▶ Texte de la page:

INTERVIEW: Se battre pour qu’il y ait enfin une vraie culture mauricienne, a déclaré Éric Triton

Avec la sortie de l’album Project One le 3 mars, Éric Triton est actuellement placé sous les feux des projecteurs. Une occasion pour Scope de s’intéresser une fois de plus au chanteur et de lui faire parler de son groupe Tritonik et de son nouveau projet, mais aussi de le faire retourner brièvement sur son parcours.
Qu’est-ce que Project One ?
Comme l’indique son nom, il s’agit d’un premier album, celui de Tritonik, que les Mauriciens ont découvert il y a environ un an. Tout en restant fidèle au registre d’Éric Triton, l’opus, composé de dix titres, a pour objectif de continuer à véhiculer des messages percutants pour sensibiliser la population. Notamment sur le fléau de l’alcoolisme qui perdure, ou encore les problèmes liés à la drogue, qui nous empêchent de trouver un certain confort dans le pays.

▶ Série de tâches:
A - Selon l'entretien avec Éric Triton, pourquoi l'album porte-t-il le titre Project One ? Répondez en une à trois phrases.
B - Rédigez la suite de l'entretien avec Éric Triton à partir de sa dernière phrase.

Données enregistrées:
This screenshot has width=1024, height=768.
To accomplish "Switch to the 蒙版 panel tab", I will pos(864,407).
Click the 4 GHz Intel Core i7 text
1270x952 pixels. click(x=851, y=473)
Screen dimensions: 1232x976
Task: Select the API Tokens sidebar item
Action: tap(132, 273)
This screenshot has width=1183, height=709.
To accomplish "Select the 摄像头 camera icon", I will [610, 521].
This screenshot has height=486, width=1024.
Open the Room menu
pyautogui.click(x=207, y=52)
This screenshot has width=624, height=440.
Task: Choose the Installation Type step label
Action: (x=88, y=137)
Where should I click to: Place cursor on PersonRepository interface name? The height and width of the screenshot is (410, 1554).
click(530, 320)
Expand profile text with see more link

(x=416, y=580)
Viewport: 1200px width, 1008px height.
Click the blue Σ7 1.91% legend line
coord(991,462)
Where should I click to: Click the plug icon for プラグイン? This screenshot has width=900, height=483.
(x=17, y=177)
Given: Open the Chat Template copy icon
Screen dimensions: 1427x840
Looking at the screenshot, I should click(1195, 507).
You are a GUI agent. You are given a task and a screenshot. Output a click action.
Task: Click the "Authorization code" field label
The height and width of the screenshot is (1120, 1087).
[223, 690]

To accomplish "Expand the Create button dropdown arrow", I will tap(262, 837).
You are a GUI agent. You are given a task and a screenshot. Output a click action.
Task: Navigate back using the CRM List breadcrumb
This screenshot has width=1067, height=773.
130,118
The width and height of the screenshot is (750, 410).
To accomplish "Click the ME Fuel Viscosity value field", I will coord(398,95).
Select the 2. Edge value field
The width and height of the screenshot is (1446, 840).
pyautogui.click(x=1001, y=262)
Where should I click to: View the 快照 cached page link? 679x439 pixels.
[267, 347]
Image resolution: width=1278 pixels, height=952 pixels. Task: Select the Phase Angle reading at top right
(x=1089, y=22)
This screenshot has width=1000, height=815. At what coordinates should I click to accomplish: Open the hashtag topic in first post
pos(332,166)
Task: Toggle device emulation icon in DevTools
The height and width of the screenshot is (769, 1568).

▶ Réponses par tâche:
A - L'album porte ce titre parce qu'il s'agit d'un premier album, celui du groupe Tritonik, que les Mauriciens ont découvert il y a environ un an.

B -
Ce projet est aussi le résultat d’une unité artistique. Il démontre que nous pouvons faire aboutir des choses positives lorsque nous acceptons d’assembler les différentes cultures qui existent à Maurice. Pour réaliser Project One, nous n’avons pas eu à créer des choses. Nous nous sommes tout simplement entourés d’éléments que nous avions à portée de main. Par contre, nous avons osé franchir des barrières.
Est-ce cela, le but de Tritonik ?
Dès le départ, le groupe s’est fixé comme objectif de se battre pour qu’il y ait enfin une vraie culture mauricienne, où nous pourrons enfin contempler un beau mélange des quatre couleurs de notre drapeau. Nous allumons une bougie dans l’espoir que cela se produise réellement un jour. Mais je dois admettre que Tritonik est en lui même un combat.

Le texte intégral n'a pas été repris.